The Humanitarian inclusion standards for older people and people with disabilities recommend including an additional 0.5-1 per cent to your programme budget for physical accessibility measures from the design phase. For programmes focusing on distribution of essential household items, the suggested additional budgeting is 3-4 per cent.
2.3.3 Set aside funds for inclusive monitoring, documentation, and learning. Building evidence of the impact and cost-effectiveness of mainstreaming disability issues in your shelter and settlement response will make it easier to mobilise the necessary resources during the next emergency.

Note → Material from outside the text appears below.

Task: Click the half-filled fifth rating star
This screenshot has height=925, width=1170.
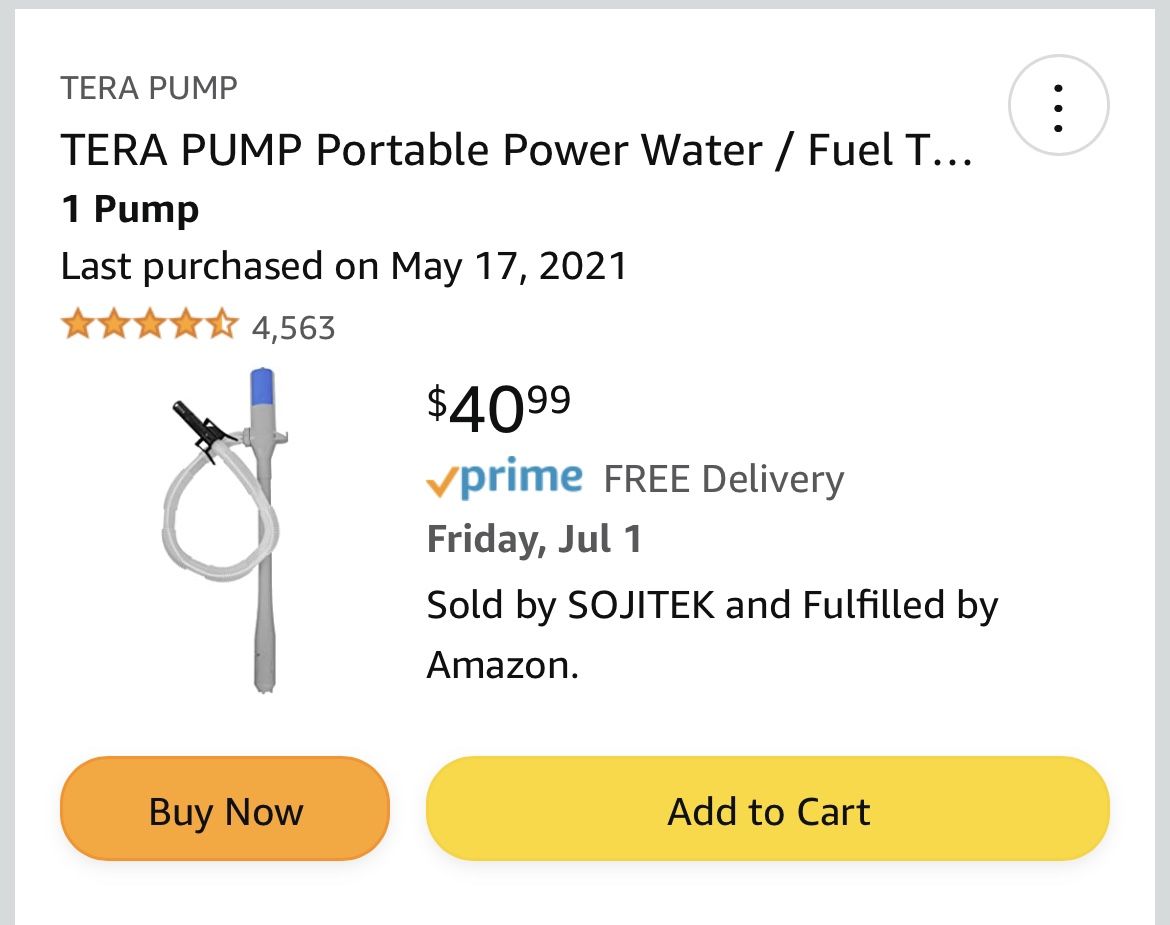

2.3.4 Acknowledge persons disabilities not only as recipients of assistance, but providers of assistance. Identify staff within the organisation with knowledge or personal experience of barriers facing persons with disabilities and recruit and involve persons with disabilities from different backgrounds, gender and other groups as staff at all levels. Ensure provision of reasonable accommodations to staff.
2.3.5 Include disability issues in training for volunteers and staff. Training is important both for assessment staff and technical staff working in shelter and settlement programmes.
Some key components for disability trainings in a shelter and settlement context include:
  • Awareness of discrimination, unconscious bias and protection risks facing persons with disabilities.
  • Importance of inclusive communication , acceptable language, and accessible meetings and consultations.
  • Contextualised understanding of barriers and coping mechanisms, and tools to identify them.
  • Practical tips for improving accessibility in programmes and processes.
  • Standards for accessibility and inclusion.
2.3.6 If your shelter and settlements team is engaging directly with persons with disabilities, ensure they have an understanding of inclusive communication and consider these tips for engagement:
  • Communicate directly with people and maintain respectful language;
  • Avoid making assumptions about capacities, and ‘see the person not the disability’;
  • Ask people about consultation preferences regarding where to meet, where to sit, etc;
  • Use different methods of communication when presenting both information and designs (for example one visual and one auditory).
2.3.7 Link together the focal points for disability and other crosscutting issues (e.g., gender, age, accountability to affected populations) to ensure that all sectors have a comprehensive and people-centred response.
In large-scale emergencies, a single, intersectoral disability coordination group may exist (e.g.; Age and Disability Working Group). This can be an important technical resource for shelter actors. In all scales of emergencies, disability should be integrated across the programme cycle.